Inside the Thank You Cards

I had some leftover off white linen paper from making another friend’s wedding programs a few years ago, so used that for the inside. I think I just glued it down with a glue stick.

Since the envelopes were brown, I got some sheets of Avery sticker paper (8 1/2 x 11 sticker) and fed it through my printer to make Martha Stewart wrap around labels.  This time, since I wasn’t using green wrapping paper, I made the background of the label lime green in MS Word, and changed my font color to white.  They were  a breeze to print, super easy to stick on, and I just cut them all up with my paper trimmer.  Yep, I shoulda done it that way for my invites! (You live, you learn!).

Now, if DIYing your Thank  You cards seems like complete overkill, I guess you could just buy some regular ones from Target.  But that’s no fun, is it? ;-)

For your interest, here’s the cost breakdown for 100 cards:

  • Brown cards – 10c each (50 sheets cost $10.99)
  • Envelops (A2) – 26c each (100 cost $26)
  • White Linen paper – free (I had it laying around)
  • Photo (mini from MPix) – 8c each (13 sheets of 8 cost $8.19)
  • White cardstock (leftover from invitations, I think we got 15 to a sheet) – 3c each (7 sheets at 50c each cost $3.50)
  • Green handmade paper – 6c each (1 sheet cost around $5 and I got about 80 strips from each one)
  • TOTAL: each card: 53c, total cost: $58 approx + tax, shipping and double sided tape (I used up all the green hand made paper for my wedding, so *my* cost was 53c per card – I factored in the cost of 2 sheets into the grand total).

Ask Mr.
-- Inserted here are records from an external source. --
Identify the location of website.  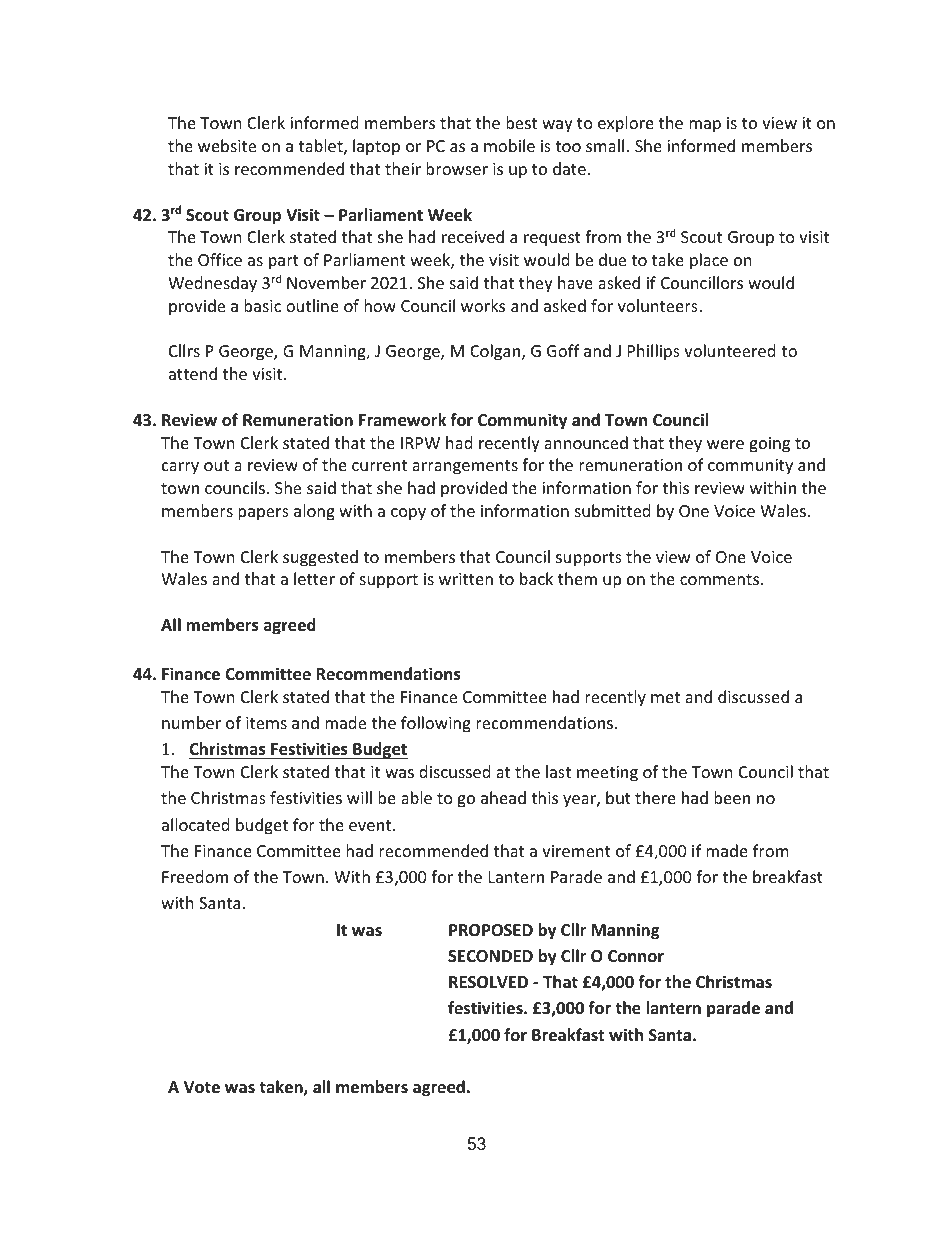
(227, 145).
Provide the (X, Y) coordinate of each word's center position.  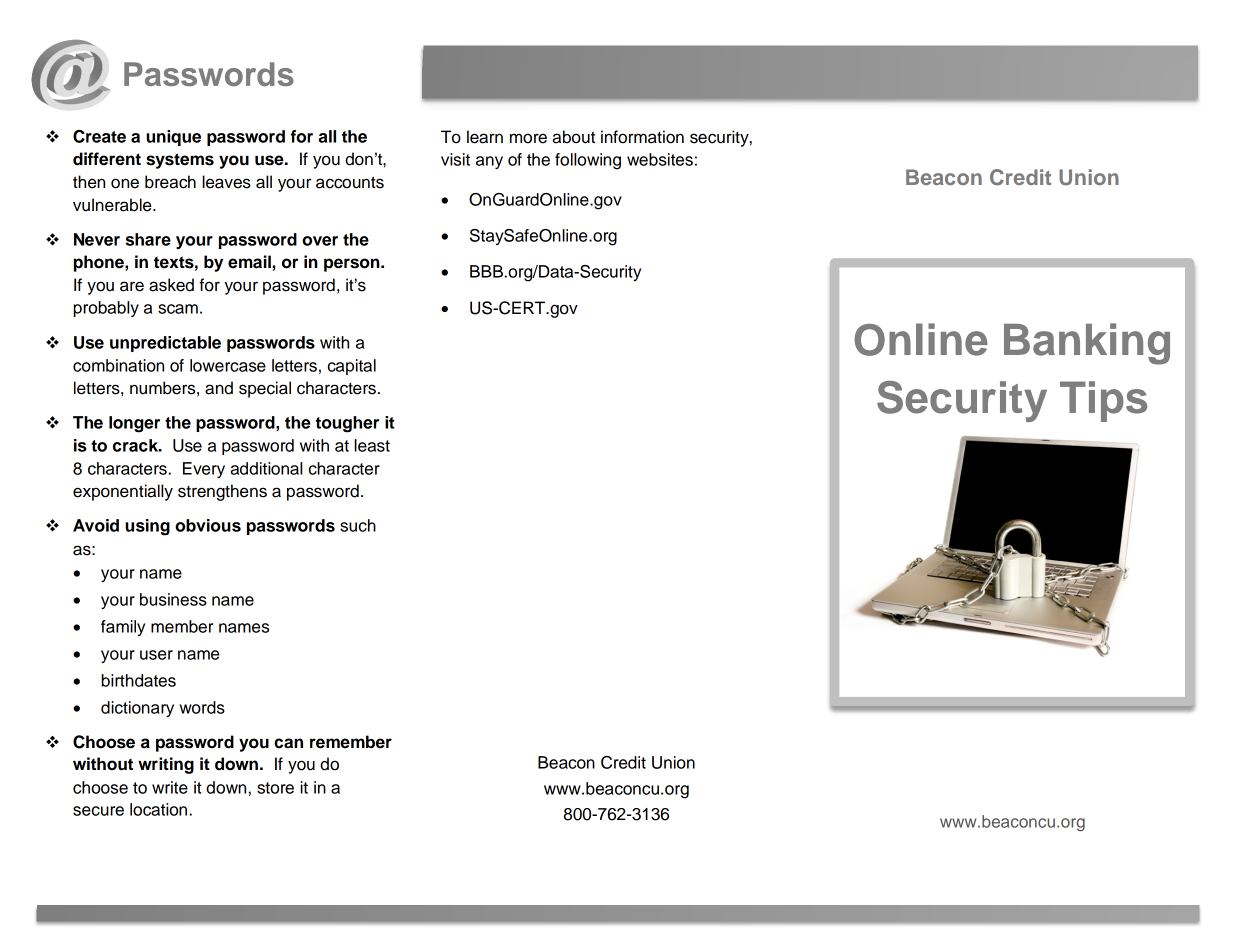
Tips (1103, 401)
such (358, 525)
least (372, 445)
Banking (1087, 344)
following (588, 161)
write (170, 787)
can (288, 743)
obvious (208, 525)
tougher (347, 424)
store (275, 788)
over (320, 241)
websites (660, 159)
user (156, 655)
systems (180, 161)
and (219, 388)
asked (171, 285)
Manners

April 22nd, 2009

I had a buddy yesterday ask me for my opinion on an etiquette-related question, since I’m in the wedding mindset. Here’s the question, paraphrased:

“Let’s say you invited your friend to your wedding, and he brought a significant other. Over a year passed by, and there was no gift from said friend. Now, he has invited you to his wedding. What do you do?”

When I heard this question, my first impulse was to go to Martha Stewart’s site to see what she’d say, but there was nada there. Thanks for nothing, Martha. I mean, I know etiquette calls for not expecting a gift, but let’s be real.

So I asked my buddy to provide some more info. Was the friend a close one, or just an acquaintance (he was a “good” friend, but not a “close friend)? Was his wedding local, or would you have to travel (would have to travel)?

It was tempting to say that tit-for-tat would’ve been the way to go, but after thinking about it some, I thought the best approach would be this. Since it was a distance wedding (is that even a term?), I’d either decline the invitation and just send them a middle-of-the-road gift from their registry, or I’d go, and just not be as generous as I’d normally be with my monetary gift.

Thoughts? What would you do? Are my responses too guy-like, or money-driven?

miser11

Note that at my wedding, we’ll be announcing gifts at the door, and anyone not bearing gifts will be sent home. Just kidding!